*** Opening Text under study ***

An ancient approach to healing

Before Deborah Owen removes dozens of hair-like needles from Noah Frohlich’s arms and legs, he looks serenely at the art on the wall.

Both Frohlich, 27, and Owen, 58, are licensed acupuncturists and art enthusiasts who accommodate 20–30 appointments a week at Northeast Community Acupuncture, a small clinic located above the Frank Stone Art Gallery.

Frohlich, Owen and a third acupuncturist, Robert Lowry Jr., treat patients a little differently than at a traditional doctor’s office. Inside a room that doubles as an art gallery, they use a sliding fee scale roughly the equivalent of a co-payment and treat a variety of ailments including lower back pain, nausea and hiccups with acupuncture in a group setting.

They recently spoke with the Downtown Journal about their work.

DTJ: How exactly does acupuncture work?

Owen: What we’re doing is stimulating the body’s healing response by stimulating the chi in the body.

What is chi?

Owen: You can translate it as vital energy. It has a force like gravity does, so you see the effects of it like you see the effects of gravity more than you can tell exactly what it is. So we know it mostly by what it does. What I say is that it stimulates the body’s response to get back to dynamic balance and in terms of metabolism and physiology and physiological function of the body.

Frohlich: It’s like accessing your body’s inner-pharmacy. There’s a saying that “Chi is energy on the verge of becoming matter, and matter is on the verge of becoming energy.”

What are the most common reasons people seek acupuncture?

Owen: Pain is a really common one. But once you get here, you start to see all the other things acupuncture can do and it’s common to treat for whatever else is going on. So then it expands out into pretty much any area.

Frohlich: It goes everywhere from digestive issues all the way to people going through radiation, chemotherapy. People come in with nausea, they’re dizzy, and acupuncture is very effective at relieving that.

I understand that at this clinic you only use points below the knee and below the elbow. Why?

Owen: As you get toward the extremities, there are nerve endings and blood supply. There’s lots more activity going on. We tend to take advantage of these points that are below the knees and below the elbows.

What is the purpose of having a group receive acupuncture together?

*** Closing Text under study ***
*** Opening Dataset records ***

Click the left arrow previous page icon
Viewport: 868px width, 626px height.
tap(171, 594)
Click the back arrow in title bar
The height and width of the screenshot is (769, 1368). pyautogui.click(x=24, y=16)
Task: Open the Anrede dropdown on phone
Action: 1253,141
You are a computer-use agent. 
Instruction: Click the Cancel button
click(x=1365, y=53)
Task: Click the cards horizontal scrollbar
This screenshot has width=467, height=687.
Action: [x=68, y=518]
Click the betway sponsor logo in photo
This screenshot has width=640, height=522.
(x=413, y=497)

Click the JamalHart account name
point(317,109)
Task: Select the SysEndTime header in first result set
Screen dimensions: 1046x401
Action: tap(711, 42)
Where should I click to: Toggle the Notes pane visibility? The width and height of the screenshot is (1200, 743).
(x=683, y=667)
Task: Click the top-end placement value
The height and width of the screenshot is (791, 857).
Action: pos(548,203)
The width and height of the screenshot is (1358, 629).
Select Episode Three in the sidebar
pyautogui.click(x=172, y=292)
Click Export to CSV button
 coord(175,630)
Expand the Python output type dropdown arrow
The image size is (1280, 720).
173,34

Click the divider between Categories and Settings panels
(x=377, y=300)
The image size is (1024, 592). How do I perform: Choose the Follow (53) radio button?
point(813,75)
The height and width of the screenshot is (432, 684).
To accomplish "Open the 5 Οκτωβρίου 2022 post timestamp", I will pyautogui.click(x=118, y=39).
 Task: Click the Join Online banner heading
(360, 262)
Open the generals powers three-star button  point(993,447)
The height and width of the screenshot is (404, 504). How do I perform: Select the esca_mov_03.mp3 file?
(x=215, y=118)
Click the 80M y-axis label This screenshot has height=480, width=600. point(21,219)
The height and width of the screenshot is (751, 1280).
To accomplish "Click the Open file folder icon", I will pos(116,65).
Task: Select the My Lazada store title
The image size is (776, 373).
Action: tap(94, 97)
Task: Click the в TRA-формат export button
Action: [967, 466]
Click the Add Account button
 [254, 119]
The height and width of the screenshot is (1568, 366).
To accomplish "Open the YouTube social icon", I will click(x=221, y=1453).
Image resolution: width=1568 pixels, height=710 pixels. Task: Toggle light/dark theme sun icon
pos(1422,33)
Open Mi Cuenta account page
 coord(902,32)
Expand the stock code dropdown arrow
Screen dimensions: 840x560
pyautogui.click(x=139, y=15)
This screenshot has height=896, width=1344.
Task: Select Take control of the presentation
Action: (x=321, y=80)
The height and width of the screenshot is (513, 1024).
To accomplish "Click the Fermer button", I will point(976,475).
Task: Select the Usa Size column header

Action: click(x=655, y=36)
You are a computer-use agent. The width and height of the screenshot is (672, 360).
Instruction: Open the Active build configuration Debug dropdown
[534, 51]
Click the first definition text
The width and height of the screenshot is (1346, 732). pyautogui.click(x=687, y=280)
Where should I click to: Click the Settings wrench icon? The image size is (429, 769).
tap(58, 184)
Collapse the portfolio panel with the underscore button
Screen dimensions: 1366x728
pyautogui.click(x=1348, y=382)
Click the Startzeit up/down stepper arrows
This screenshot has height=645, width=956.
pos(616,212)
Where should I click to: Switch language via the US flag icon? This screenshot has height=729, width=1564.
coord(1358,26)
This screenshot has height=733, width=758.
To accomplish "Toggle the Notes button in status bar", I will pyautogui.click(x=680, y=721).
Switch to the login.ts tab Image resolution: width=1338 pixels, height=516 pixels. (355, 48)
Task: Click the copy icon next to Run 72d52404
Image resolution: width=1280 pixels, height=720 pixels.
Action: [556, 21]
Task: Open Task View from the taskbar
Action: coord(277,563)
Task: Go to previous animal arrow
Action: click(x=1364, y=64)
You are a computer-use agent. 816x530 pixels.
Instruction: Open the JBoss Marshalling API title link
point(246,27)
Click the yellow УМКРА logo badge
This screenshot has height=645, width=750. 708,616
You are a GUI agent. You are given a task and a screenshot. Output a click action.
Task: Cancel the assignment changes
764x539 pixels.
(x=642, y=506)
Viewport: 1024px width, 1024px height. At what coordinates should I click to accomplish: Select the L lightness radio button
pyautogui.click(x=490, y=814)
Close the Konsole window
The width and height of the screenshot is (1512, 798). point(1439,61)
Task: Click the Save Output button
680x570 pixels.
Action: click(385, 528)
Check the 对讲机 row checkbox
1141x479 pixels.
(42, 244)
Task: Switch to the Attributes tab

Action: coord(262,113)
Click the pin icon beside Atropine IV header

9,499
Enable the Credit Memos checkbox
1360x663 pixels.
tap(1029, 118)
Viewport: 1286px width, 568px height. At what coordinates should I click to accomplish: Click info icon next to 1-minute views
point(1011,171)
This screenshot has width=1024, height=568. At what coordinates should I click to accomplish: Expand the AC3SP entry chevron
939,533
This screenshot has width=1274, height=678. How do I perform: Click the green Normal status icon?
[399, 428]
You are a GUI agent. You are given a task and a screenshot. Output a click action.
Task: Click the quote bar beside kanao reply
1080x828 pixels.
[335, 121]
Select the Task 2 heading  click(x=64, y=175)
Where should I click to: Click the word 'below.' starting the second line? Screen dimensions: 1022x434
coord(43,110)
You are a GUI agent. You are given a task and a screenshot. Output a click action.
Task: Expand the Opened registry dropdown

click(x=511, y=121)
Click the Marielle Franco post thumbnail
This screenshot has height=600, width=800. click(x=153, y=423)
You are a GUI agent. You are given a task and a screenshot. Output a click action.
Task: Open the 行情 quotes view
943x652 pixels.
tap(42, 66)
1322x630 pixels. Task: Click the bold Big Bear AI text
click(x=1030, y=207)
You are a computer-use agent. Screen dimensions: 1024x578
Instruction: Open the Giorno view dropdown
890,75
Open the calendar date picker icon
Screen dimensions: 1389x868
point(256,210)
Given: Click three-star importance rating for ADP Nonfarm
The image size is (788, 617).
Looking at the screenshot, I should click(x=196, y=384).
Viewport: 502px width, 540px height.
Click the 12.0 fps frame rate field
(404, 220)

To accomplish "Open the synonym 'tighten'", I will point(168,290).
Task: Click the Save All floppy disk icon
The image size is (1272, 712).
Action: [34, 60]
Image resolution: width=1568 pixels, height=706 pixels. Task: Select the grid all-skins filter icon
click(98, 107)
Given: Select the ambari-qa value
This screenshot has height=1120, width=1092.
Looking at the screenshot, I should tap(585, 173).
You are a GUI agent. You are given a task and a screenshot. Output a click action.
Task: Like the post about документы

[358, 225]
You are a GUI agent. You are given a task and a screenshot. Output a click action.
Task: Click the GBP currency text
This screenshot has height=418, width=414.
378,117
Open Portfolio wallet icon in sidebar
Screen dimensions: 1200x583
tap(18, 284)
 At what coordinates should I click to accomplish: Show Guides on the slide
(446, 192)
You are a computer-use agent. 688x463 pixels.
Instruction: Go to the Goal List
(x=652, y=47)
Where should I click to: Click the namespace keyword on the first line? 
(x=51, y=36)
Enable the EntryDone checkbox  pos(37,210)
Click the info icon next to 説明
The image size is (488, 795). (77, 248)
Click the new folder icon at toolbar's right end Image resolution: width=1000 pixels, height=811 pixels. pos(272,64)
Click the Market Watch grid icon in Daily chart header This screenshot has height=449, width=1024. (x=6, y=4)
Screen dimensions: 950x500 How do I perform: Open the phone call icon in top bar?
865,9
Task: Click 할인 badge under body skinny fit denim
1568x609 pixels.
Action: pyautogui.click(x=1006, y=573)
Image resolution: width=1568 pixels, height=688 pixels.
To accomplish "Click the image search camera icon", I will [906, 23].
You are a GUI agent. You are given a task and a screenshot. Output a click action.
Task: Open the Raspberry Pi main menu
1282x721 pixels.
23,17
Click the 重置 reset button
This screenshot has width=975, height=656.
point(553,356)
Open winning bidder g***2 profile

*** Closing Dataset records ***

-- Description of the task --
According to the acupuncture interview, where is Northeast Community Acupuncture located? The records have no role in this work.

-- Result of the exercise --
Above the Frank Stone Art Gallery.